概要:プレデター・スパイウェアの新たな脅威
監視企業Intellexa製の悪名高いスパイウェア「プレデター」が、「Aladdin」と名付けられた新たなゼロクリック感染メカニズムを悪用していることが明らかになりました。これは、ユーザーが悪意のある広告を「見るだけ」でデバイスが侵害されるという、これまでに知られていなかった強力な手法です。この発見は、Inside Story、Haaretz、WAV Research Collectiveの共同調査、およびAmnesty International、Google、Recorded Futureの技術専門家による裏付け調査「Intellexa Leaks」に基づいており、複数国にまたがるシェルカンパニーの背後に隠されたその複雑なネットワークが露呈しました。
広告を介したスパイウェア配信のメカニズム
2024年に初めて展開され、現在も活発に開発されているとみられるAladdinは、商用モバイル広告システムを利用してマルウェアを配信します。このメカニズムは、ターゲットの公開IPアドレスやその他の識別子によって特定された特定の標的に、悪意のある広告を強制的に表示させるものです。広告プラットフォームに対し、Demand Side Platform(DSP)を介して、広告ネットワークに参加しているあらゆるウェブサイトでその広告を配信するよう指示します。
Amnesty Internationalのセキュリティラボは、「悪意のある広告は、信頼できるニュースウェブサイトやモバイルアプリなど、広告を表示するあらゆるウェブサイトで配信される可能性があり、ターゲットが通常目にする他の広告と同様に表示される」と説明しています。さらに、「内部資料によると、広告を見るだけでターゲットデバイスへの感染がトリガーされ、広告をクリックする必要はない」とされており、その脅威の深刻さがうかがえます。
感染の具体的な仕組みは明らかにされていませんが、Googleは、これらの広告がIntellexaのエクスプロイト配信サーバーへのリダイレクトを引き起こすと述べています。この広告は、アイルランド、ドイツ、スイス、ギリシャ、キプロス、UAE、ハンガリーを含む複数の国にまたがる複雑な広告企業のネットワークを通じて送られます。

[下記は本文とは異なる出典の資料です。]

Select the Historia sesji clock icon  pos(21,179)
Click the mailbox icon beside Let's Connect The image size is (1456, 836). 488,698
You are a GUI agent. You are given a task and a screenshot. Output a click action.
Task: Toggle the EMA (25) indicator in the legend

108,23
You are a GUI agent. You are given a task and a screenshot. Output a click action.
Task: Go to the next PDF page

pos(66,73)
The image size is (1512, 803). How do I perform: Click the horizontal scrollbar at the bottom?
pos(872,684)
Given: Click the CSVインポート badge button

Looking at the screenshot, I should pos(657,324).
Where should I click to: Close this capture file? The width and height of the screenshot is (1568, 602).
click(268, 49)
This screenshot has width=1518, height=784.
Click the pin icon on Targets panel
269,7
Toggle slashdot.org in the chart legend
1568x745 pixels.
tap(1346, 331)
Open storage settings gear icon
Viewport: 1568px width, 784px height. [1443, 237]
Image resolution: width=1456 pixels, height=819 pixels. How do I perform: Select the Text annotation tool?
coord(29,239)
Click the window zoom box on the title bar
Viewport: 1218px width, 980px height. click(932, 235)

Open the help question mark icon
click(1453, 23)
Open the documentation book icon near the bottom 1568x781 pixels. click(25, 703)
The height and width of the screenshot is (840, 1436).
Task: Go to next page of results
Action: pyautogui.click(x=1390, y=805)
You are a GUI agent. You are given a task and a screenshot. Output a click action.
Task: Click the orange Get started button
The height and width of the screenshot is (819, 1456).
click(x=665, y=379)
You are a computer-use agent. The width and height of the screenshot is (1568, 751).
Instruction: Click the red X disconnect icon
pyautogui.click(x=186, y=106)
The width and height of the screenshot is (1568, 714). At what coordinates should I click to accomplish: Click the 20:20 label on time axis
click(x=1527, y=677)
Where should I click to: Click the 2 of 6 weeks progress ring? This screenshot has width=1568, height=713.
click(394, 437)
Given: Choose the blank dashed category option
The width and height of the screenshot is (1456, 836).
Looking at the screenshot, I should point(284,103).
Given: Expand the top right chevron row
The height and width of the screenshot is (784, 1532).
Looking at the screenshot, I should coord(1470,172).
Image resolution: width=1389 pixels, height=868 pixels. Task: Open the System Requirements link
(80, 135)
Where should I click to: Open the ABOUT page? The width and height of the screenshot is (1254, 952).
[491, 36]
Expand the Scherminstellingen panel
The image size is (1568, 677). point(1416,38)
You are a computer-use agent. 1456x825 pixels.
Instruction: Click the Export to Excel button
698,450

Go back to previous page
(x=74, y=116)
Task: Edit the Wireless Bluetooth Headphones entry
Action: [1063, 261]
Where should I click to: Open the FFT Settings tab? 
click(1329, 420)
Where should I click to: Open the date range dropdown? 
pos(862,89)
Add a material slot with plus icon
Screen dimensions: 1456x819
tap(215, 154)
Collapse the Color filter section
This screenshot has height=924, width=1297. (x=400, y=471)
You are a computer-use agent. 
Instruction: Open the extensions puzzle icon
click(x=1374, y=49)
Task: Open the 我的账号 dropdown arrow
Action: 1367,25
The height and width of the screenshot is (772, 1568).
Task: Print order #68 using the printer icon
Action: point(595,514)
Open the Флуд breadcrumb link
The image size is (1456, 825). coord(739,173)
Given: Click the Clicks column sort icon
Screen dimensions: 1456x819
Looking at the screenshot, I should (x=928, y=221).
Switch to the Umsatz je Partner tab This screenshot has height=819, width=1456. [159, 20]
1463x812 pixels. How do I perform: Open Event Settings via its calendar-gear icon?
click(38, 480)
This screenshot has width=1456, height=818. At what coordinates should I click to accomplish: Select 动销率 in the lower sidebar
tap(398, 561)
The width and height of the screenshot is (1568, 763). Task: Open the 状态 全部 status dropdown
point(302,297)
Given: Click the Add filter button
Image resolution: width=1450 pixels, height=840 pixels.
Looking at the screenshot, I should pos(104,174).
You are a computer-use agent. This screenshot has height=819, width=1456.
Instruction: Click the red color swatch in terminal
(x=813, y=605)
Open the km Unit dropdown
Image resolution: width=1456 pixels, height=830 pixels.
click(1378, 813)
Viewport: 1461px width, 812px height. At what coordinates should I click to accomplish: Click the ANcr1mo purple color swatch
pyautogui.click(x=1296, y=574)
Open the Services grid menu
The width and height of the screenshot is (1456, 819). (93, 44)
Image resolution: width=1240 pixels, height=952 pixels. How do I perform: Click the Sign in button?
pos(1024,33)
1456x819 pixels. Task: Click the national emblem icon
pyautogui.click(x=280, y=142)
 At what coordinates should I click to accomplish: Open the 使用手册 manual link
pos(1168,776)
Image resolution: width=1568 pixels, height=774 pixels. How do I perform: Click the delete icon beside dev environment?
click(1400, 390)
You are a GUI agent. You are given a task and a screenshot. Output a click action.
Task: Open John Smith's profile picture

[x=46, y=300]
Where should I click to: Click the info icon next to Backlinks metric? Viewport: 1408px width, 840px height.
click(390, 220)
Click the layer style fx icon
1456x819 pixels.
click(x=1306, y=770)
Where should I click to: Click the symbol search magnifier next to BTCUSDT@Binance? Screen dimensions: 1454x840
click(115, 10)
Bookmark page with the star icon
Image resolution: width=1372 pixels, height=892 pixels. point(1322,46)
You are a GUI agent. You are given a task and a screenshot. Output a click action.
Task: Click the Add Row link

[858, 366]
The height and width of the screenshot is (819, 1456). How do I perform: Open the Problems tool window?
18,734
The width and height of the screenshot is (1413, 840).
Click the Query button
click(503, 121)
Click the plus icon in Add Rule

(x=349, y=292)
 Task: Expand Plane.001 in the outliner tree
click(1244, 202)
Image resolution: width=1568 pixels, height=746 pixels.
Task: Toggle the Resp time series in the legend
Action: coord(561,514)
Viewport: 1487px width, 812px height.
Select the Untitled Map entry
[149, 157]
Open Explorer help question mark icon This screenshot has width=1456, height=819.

このような悪意のある広告に対する防御は複雑ですが、ブラウザでの広告ブロックが有効な第一歩となるでしょう。また、ブラウザで公開IPアドレスをトラッカーから隠す設定も潜在的な防御策となります。しかし、流出した文書からは、Intellexaがクライアントの国の国内携帯通信事業者からこの情報を入手できる可能性も示唆されています。
Samsung Exynosとゼロデイ脆弱性の悪用
今回のリークにおけるもう一つの重要な発見は、「Triton」と呼ばれる別の配信ベクターの存在が確認されたことです。Tritonは、Samsung Exynos搭載デバイスをベースバンドエクスプロイトで標的とし、2Gへのダウングレードを強制して感染経路を確立します。Amnesty Internationalのアナリストは、このベクターが現在も使用されているかについては不明としていますが、「Thor」と「Oberon」というコードネームの他の2つの類似した配信メカニズムが存在し、無線通信または物理的なアクセス攻撃が関与していると考えられています。
Googleの研究者は、Intellexaをゼロデイエクスプロイトにおいて最も多作な商用スパイウェアベンダーの一つとして挙げており、2021年以降にTAGが発見・記録したゼロデイエクスプロイトの70件中15件に関与していると報告しています。Intellexaは、自社でエクスプロイトを開発するだけでなく、必要な標的の全範囲をカバーするために外部からエクスプロイトチェーンを購入しているとGoogleは述べています。
ギリシャでの制裁や継続的な調査にもかかわらず、Intellexaのスパイウェアオペレーターは依然として活発に活動しているとAmnesty Internationalは指摘しています。プレデターがステルス性を高め、追跡が困難になるにつれて、ユーザーはAndroidのAdvanced ProtectionやiOSのLockdown Modeなど、モバイルデバイスに追加の保護を有効にすることを推奨されています。